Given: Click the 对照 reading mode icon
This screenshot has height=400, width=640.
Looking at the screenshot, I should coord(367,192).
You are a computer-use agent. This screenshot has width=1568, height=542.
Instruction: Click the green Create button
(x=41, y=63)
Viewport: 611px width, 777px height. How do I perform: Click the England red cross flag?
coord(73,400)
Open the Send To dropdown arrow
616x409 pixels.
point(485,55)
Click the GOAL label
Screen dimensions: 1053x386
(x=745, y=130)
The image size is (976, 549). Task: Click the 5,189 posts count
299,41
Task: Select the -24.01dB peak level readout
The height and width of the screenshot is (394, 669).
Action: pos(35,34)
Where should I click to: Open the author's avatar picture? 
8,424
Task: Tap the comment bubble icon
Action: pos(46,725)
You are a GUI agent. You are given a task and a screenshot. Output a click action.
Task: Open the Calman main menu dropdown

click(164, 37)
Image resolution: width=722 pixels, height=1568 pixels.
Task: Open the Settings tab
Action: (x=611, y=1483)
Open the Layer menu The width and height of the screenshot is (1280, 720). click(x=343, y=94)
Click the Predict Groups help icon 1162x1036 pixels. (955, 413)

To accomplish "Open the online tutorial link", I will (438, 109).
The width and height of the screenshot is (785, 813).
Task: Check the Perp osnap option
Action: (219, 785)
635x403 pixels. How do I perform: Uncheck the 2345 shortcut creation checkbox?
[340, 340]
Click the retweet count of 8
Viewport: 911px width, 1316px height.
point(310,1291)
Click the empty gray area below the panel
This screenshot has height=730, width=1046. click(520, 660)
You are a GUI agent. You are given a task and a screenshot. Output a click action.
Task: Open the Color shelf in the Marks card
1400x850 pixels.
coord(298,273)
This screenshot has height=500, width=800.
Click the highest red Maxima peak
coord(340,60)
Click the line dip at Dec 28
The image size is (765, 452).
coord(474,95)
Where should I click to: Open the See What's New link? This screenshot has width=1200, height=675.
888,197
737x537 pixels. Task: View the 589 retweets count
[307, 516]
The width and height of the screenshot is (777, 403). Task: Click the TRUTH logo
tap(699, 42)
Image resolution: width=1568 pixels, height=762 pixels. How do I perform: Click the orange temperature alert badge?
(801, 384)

++++++

_GOAL OF THE EXERCISE_
All entries are to be copied exactly as they read.

_RESPONSE BOX_
Given: Click the 对照 reading mode icon
This screenshot has height=400, width=640.
Looking at the screenshot, I should coord(367,192).
You are a computer-use agent. This screenshot has width=1568, height=542.
Instruction: Click the green Create button
(x=41, y=63)
Viewport: 611px width, 777px height. How do I perform: Click the England red cross flag?
coord(73,400)
Open the Send To dropdown arrow
616x409 pixels.
point(485,55)
Click the GOAL label
Screen dimensions: 1053x386
(x=745, y=130)
The image size is (976, 549). Task: Click the 5,189 posts count
299,41
Task: Select the -24.01dB peak level readout
The height and width of the screenshot is (394, 669).
Action: pos(35,34)
Where should I click to: Open the author's avatar picture? 
8,424
Task: Tap the comment bubble icon
Action: pos(46,725)
You are a GUI agent. You are given a task and a screenshot. Output a click action.
Task: Open the Calman main menu dropdown

click(164, 37)
Image resolution: width=722 pixels, height=1568 pixels.
Task: Open the Settings tab
Action: (x=611, y=1483)
Open the Layer menu The width and height of the screenshot is (1280, 720). click(x=343, y=94)
Click the Predict Groups help icon 1162x1036 pixels. (955, 413)

To accomplish "Open the online tutorial link", I will (438, 109).
The width and height of the screenshot is (785, 813).
Task: Check the Perp osnap option
Action: (219, 785)
635x403 pixels. How do I perform: Uncheck the 2345 shortcut creation checkbox?
[340, 340]
Click the retweet count of 8
Viewport: 911px width, 1316px height.
point(310,1291)
Click the empty gray area below the panel
This screenshot has height=730, width=1046. click(520, 660)
You are a GUI agent. You are given a task and a screenshot. Output a click action.
Task: Open the Color shelf in the Marks card
1400x850 pixels.
coord(298,273)
This screenshot has height=500, width=800.
Click the highest red Maxima peak
coord(340,60)
Click the line dip at Dec 28
The image size is (765, 452).
coord(474,95)
Where should I click to: Open the See What's New link? This screenshot has width=1200, height=675.
888,197
737x537 pixels. Task: View the 589 retweets count
[307, 516]
The width and height of the screenshot is (777, 403). Task: Click the TRUTH logo
tap(699, 42)
Image resolution: width=1568 pixels, height=762 pixels. How do I perform: Click the orange temperature alert badge?
(801, 384)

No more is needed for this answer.